If you get offended by my talking about my personal prayer life, skip this over. You may not think prayer helps... but WHAT CAN IT HURT?
I realized that many people prayed it would change course and not hit Florida. It hit the Bahamas hard, and it's not for us to question God why. I suppose He has His reasons. But, now it has skirted the coast of Florida and Georgia, causing some wind and rain and possible flooding. And there's the possibility it hits SC, NC, VA. However, I know it could have been SO MUCH worse had it hit Florida the way it was first thought. It could have been total devastation and loss of life. What else could have turned that hurricane away from the mainland? WHO ELSE could have? No one on this earth, that's for sure.
It irks the hell out of me that people, even some supposed friends, make fun of me and others for "sending thoughts and prayers". They make fun of it and scowl at it as if it has no merit. Well, I think they're dead wrong, and no one will ever be able to change my mind.
When I got out of high school, in spite of my 12 years of Catholic school, I turned away from the church. Not because of anything specific other than I was buying into the bullshit that it didn't do any good. I know some of you still believe that. That's on you.
When we moved here, the parish was doing house to house visitations, the way they did when you were a kid, the priest comes into the house and blesses it. Father Dougherty, the pastor, saw me outside doing yard work. He asked if I felt it unusual, being the only Protestant in my row of houses. I sheepishly said I was Catholic but fallen away. He smiled, blessed me anyway, and went to the next house. I thought of it often and my "little voice" kept telling me to go back to church.
Shortly thereafter, I was invited to my next door neighbor's daughter's wedding. At the reception, you were not allowed to clink glasses to get the bride and groom to kiss. You and your whole table had to get up and sing a song with "Love" in it. So we got up, and I led "What the World Needs Now". My neighbor, bless her soul, Anita Conrad, said Lou and I should join the choir because she thought we could sing. She was also in the choir. So we did. And then, figuring it was a church choir, I should probably come back to the Sacraments. The following Holy Thursday, I did. Went back to church and who was giving the homily at Mass but Father Dougherty. In his homily, he said, "Come home. Come home to the Church. Come home to the Sacraments. If you haven't confessed in a long while, come to me. There will be no sermons, no yelling, no judgement." So the following week, after Easter, I did. I went face to face as I learned to do at West Catholic. I was petrified! (I should add that Lou also returned to church.)
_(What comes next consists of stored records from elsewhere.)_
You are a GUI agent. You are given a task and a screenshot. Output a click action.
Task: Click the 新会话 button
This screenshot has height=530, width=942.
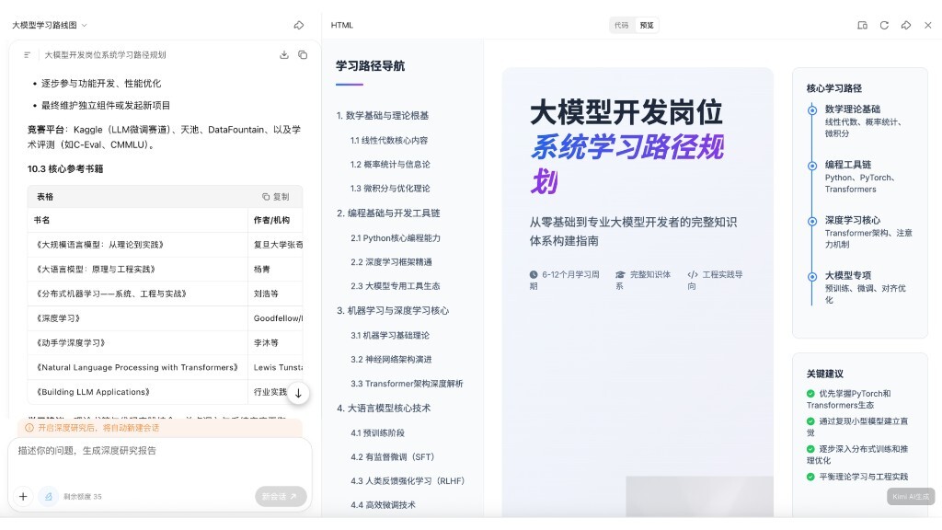click(x=280, y=496)
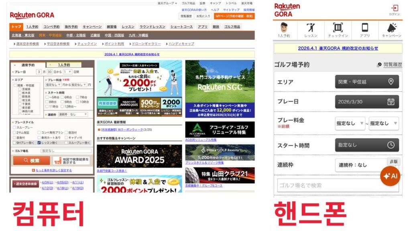
Task: Expand the desktop 連続枠 dropdown
Action: coord(73,114)
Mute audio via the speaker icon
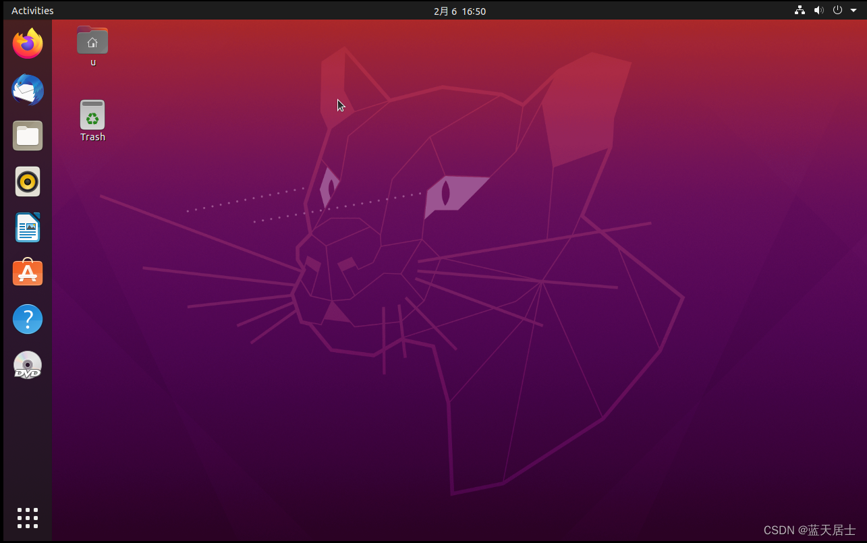This screenshot has width=867, height=543. tap(818, 10)
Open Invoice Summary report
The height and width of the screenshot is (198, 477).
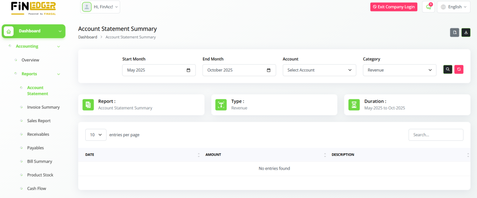pos(43,107)
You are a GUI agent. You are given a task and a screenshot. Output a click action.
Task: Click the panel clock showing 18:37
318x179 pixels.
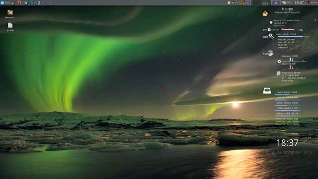coord(299,2)
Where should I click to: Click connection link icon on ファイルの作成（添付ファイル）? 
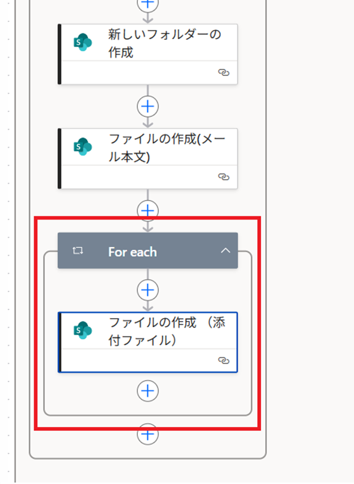(224, 361)
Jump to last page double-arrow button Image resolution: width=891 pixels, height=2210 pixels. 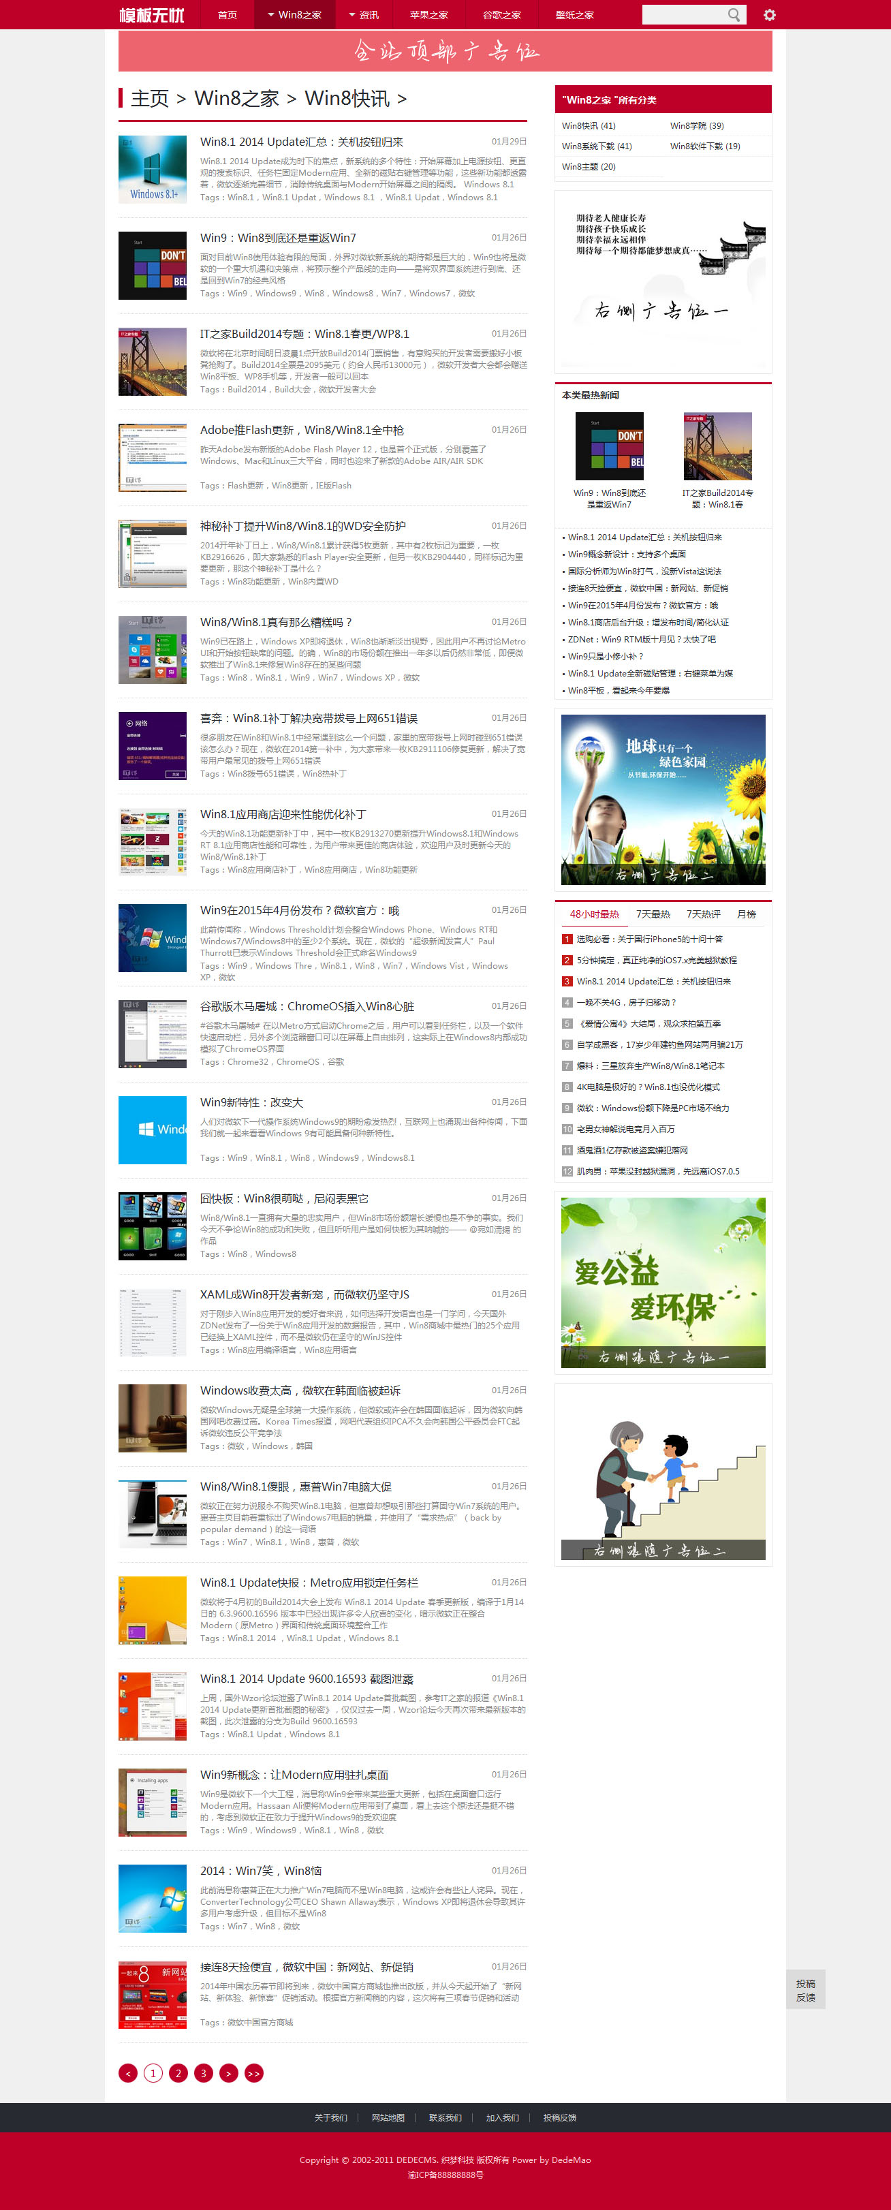[254, 2073]
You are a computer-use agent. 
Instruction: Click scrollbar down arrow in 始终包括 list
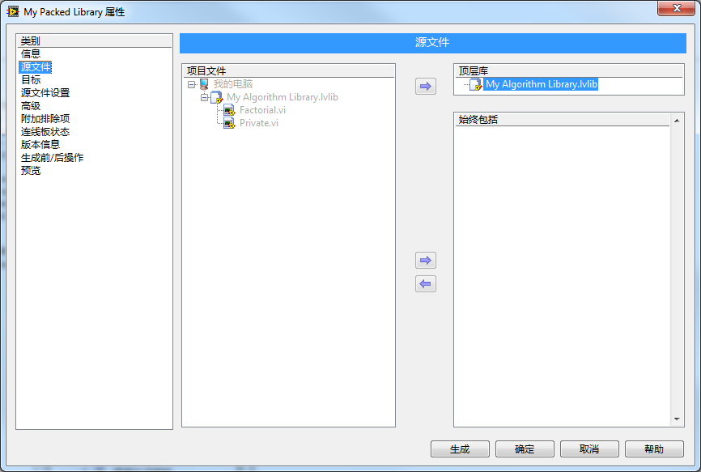pos(678,419)
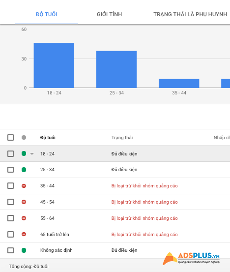Click red excluded icon for 55 - 64
Image resolution: width=230 pixels, height=272 pixels.
point(24,218)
The good Father was gentle. He said, OK, here's what we do. I will say the commandment, and you tell me if you did it. I was instantly at ease. He laughed when I said he could skip 5 (killing) and 6 (adultery). He made it SO easy to come back. And that was in 1993. I've been back ever since.
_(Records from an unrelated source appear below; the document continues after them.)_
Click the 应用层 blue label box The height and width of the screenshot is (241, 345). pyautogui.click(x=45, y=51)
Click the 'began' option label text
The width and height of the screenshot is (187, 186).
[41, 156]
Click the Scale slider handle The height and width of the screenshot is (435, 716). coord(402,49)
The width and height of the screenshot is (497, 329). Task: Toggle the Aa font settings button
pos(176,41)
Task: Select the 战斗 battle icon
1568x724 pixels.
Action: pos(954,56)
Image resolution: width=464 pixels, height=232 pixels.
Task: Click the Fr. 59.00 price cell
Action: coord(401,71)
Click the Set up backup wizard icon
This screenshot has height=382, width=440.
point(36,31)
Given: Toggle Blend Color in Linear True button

Which brings me to the reason I so completely believe in the power of prayer. In time, the choir director changed, and one of the following pastors fired her. Dr. Lucy Carroll went to the Carmelite Monastery, and a few of the choir followed her. "The Rogue Choir", also known as the Monastery Mice. We started singing there in 1999 and were there till 2017 when the sisters took in 11 new nuns and do their own singing now, as the Masses are all Latin.
We sang every year at the Novena of Our Lady of Mount Carmel. One year, Lucy hurt her ankle and couldn't drive. She had to go every night as organist, and asked me to drive her. So I did. Earlier that year, my brother lost his job, and my father was getting very ill with complications from the Parkinson's Disease which robbed him of his ability to walk and talk. It was very difficult to watch him decline, and even more difficult for the love of his life, my mother.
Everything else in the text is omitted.